An indication perhaps of Bell’s nationality comes when French Civil Commissioner Léger-Félicité Sonthonax supplies rifles to that part of the colonial army made up of freed slaves, and says to them, “Whoever takes this weapon from you would take away your freedom,” but I suppose in those times and in that place the possession of a gun was some sort of guarantee. Bell also has a sympathetic eye for the customs of Vodou (voodoo,) seen as an expression of the desire of slaves to return to Africa – by whatever means.

Louverture is portrayed as having almost a second sight in the matter of ambushes, twice leaping from a travelling coach which is attacked a short way down the road. His stature at the time is exemplified by being dubbed the Black Spartacus by General Laveaux,

*This is the word which would have been used at that time.

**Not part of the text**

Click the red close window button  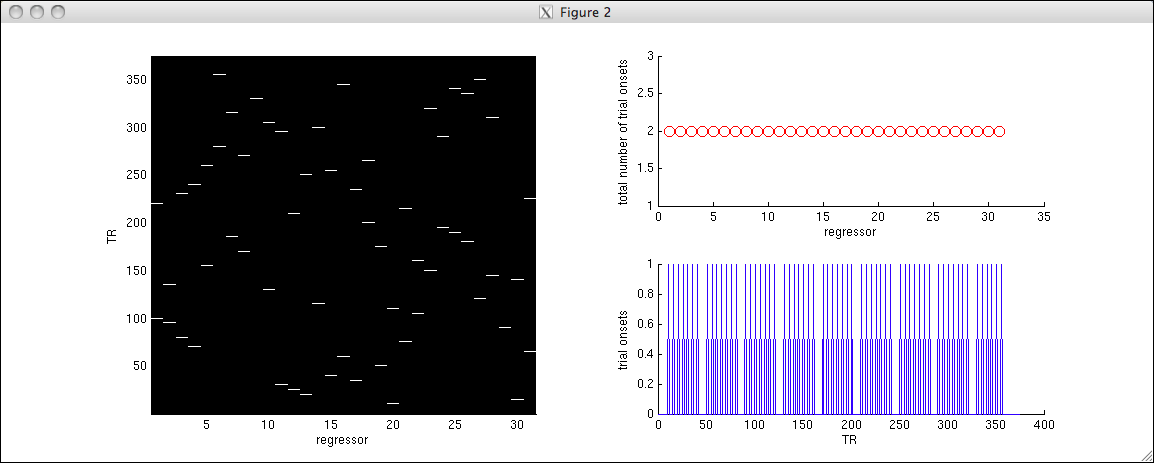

Pedant’s corner:- sprung (sprang,) ablebodied (two words? able bodied,) “rolled to a crescendo” (rolled to a climax,) “slit it open with thumbnail” (with a thumbnail,) bandanna (bandana,) “less people” (fewer people,) “really wanted know” (wanted to know,) “only when spoken too” (spoken to,) “the the table” (no need for the extra ‘the’,) Breda (elsewhere always Bréda,) complection (complexion,) “bowing away from here” (from her,) Elsie (elsewhere always Elise,) “of the those” (no ‘the’ required,) mulattos (usually here the plural is written mulattoes,) “the trade agreement …. had apparently been broken” (been brokered,) “a peak in the zig-zag trial” (trail,) “at a time when no could gainsay her” (when no-one could,) “those of his father’s” (the ‘of’ made it possessive already; no need for the ’s,) “while the doctor embrace Vincent” (embraced,) “from Limbé de Dondon” (from Limbé to Dondon,) “with a citrus sent” (scent,) “‘put on this clothes at once’” (these clothes.)